Format every line of the data below as a numbered list, skipping blank lines. Leave the pictures out of the answer.

(Element lookup data)
..........
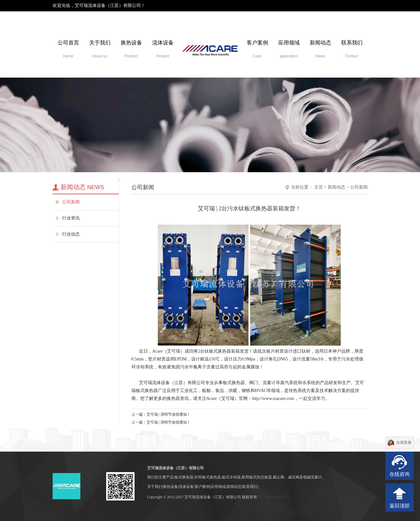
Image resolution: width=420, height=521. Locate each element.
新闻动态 (320, 49)
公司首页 (68, 49)
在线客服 (404, 442)
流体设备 (163, 49)
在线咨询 (400, 474)
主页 (319, 187)
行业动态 (71, 234)
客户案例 (257, 49)
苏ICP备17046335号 (273, 497)
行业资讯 (71, 218)
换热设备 (131, 49)
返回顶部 (400, 506)
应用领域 (289, 49)
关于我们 (100, 49)
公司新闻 (71, 202)
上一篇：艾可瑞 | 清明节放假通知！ (161, 414)
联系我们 (352, 49)
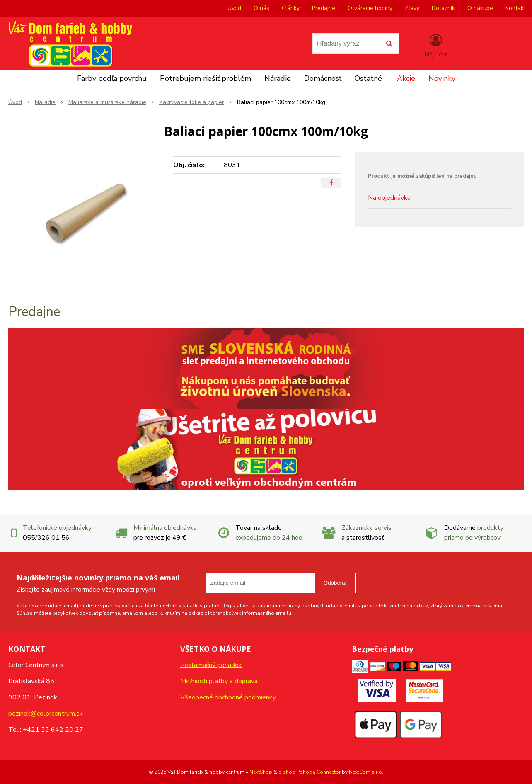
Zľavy (412, 8)
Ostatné (368, 78)
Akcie (406, 78)
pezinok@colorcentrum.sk (46, 714)
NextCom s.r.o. (366, 772)
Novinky (442, 78)
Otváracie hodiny (370, 8)
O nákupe (480, 8)
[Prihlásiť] (435, 45)
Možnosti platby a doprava (219, 681)
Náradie (278, 78)
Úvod (234, 8)
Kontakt (515, 8)
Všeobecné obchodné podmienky (228, 697)
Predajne (324, 8)
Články (290, 8)
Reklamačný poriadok (211, 665)
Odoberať (335, 583)
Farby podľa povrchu (112, 78)
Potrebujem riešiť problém (206, 78)
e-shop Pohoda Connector (310, 772)
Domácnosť (323, 78)
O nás (261, 8)
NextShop (261, 772)
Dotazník (443, 8)
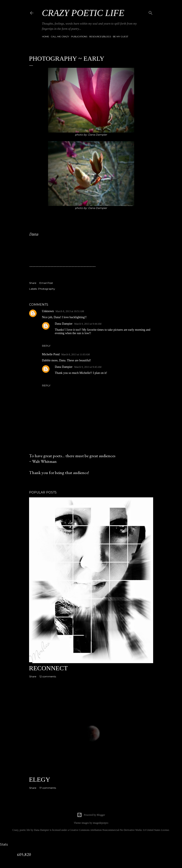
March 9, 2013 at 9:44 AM (88, 323)
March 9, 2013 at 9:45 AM (88, 367)
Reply (46, 346)
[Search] (150, 12)
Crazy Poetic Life (83, 13)
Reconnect (48, 668)
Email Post (46, 283)
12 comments (47, 676)
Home (45, 36)
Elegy (39, 779)
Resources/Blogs (100, 36)
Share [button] (33, 283)
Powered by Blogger (91, 815)
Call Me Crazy (60, 36)
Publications (79, 36)
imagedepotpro (101, 823)
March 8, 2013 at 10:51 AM (70, 311)
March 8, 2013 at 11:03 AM (75, 354)
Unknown (48, 311)
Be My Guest (120, 36)
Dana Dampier (64, 323)
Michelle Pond (51, 354)
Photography (46, 289)
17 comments (47, 788)
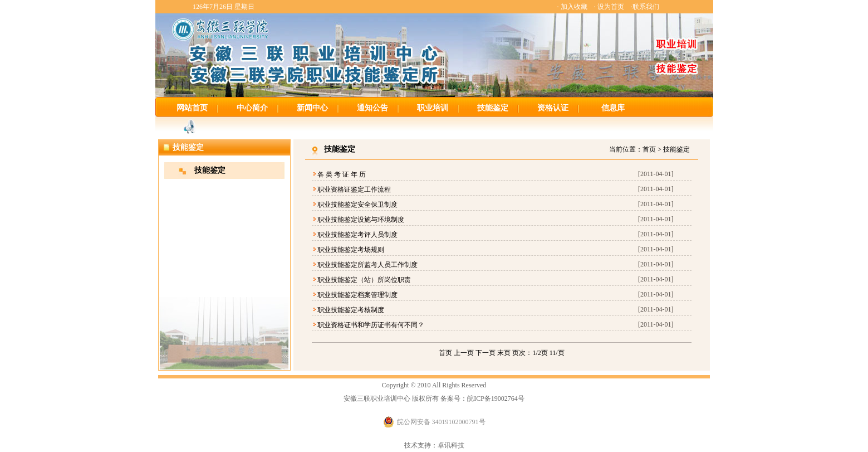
..........
Solution to this task ->
1. Image resolution: width=420, height=521. Locate each element.
2. 新闻动态 (320, 49)
3. 公司首页 (68, 49)
4. 在线客服 (404, 442)
5. 流体设备 (163, 49)
6. 在线咨询 (400, 474)
7. 主页 (319, 187)
8. 行业动态 (71, 234)
9. 客户案例 (257, 49)
10. 苏ICP备17046335号 (273, 497)
11. 行业资讯 (71, 218)
12. 换热设备 (131, 49)
13. 返回顶部 (400, 506)
14. 应用领域 (289, 49)
15. 关于我们 (100, 49)
16. 公司新闻 (71, 202)
17. 上一篇：艾可瑞 | 清明节放假通知！ (161, 414)
18. 联系我们 (352, 49)
19. Zľavy (412, 8)
20. Ostatné (368, 78)
21. Akcie (406, 78)
22. pezinok@colorcentrum.sk (46, 714)
23. NextCom s.r.o. (366, 772)
24. Novinky (442, 78)
25. Otváracie hodiny (370, 8)
26. O nákupe (480, 8)
27. [Prihlásiť] (435, 45)
28. Možnosti platby a doprava (219, 681)
29. Náradie (278, 78)
30. Úvod (234, 8)
31. Kontakt (515, 8)
32. Všeobecné obchodné podmienky (228, 697)
33. Predajne (324, 8)
34. Články (290, 8)
35. Reklamačný poriadok (211, 665)
36. Odoberať (335, 583)
37. Farby podľa povrchu (112, 78)
38. Potrebujem riešiť problém (206, 78)
39. e-shop Pohoda Connector (310, 772)
40. Domácnosť (323, 78)
41. O nás (261, 8)
42. NextShop (261, 772)
43. Dotazník (443, 8)
44. March 9, 2013 at 9:44 AM (88, 323)
45. March 9, 2013 at 9:45 AM (88, 367)
46. Reply (46, 346)
47. [Search] (150, 12)
48. Crazy Poetic Life (83, 13)
49. Reconnect (48, 668)
50. Email Post (46, 283)
51. 12 comments (47, 676)
52. Home (45, 36)
53. Elegy (39, 779)
54. Resources/Blogs (100, 36)
55. Share [button] (33, 283)
56. Powered by Blogger (91, 815)
57. Call Me Crazy (60, 36)
58. Publications (79, 36)
59. imagedepotpro (101, 823)
60. March 8, 2013 at 10:51 AM (70, 311)
61. March 8, 2013 at 11:03 AM (75, 354)
62. Unknown (48, 311)
63. Be My Guest (120, 36)
64. Dana Dampier (64, 323)
65. Michelle Pond (51, 354)
66. Photography (46, 289)
67. 17 comments (47, 788)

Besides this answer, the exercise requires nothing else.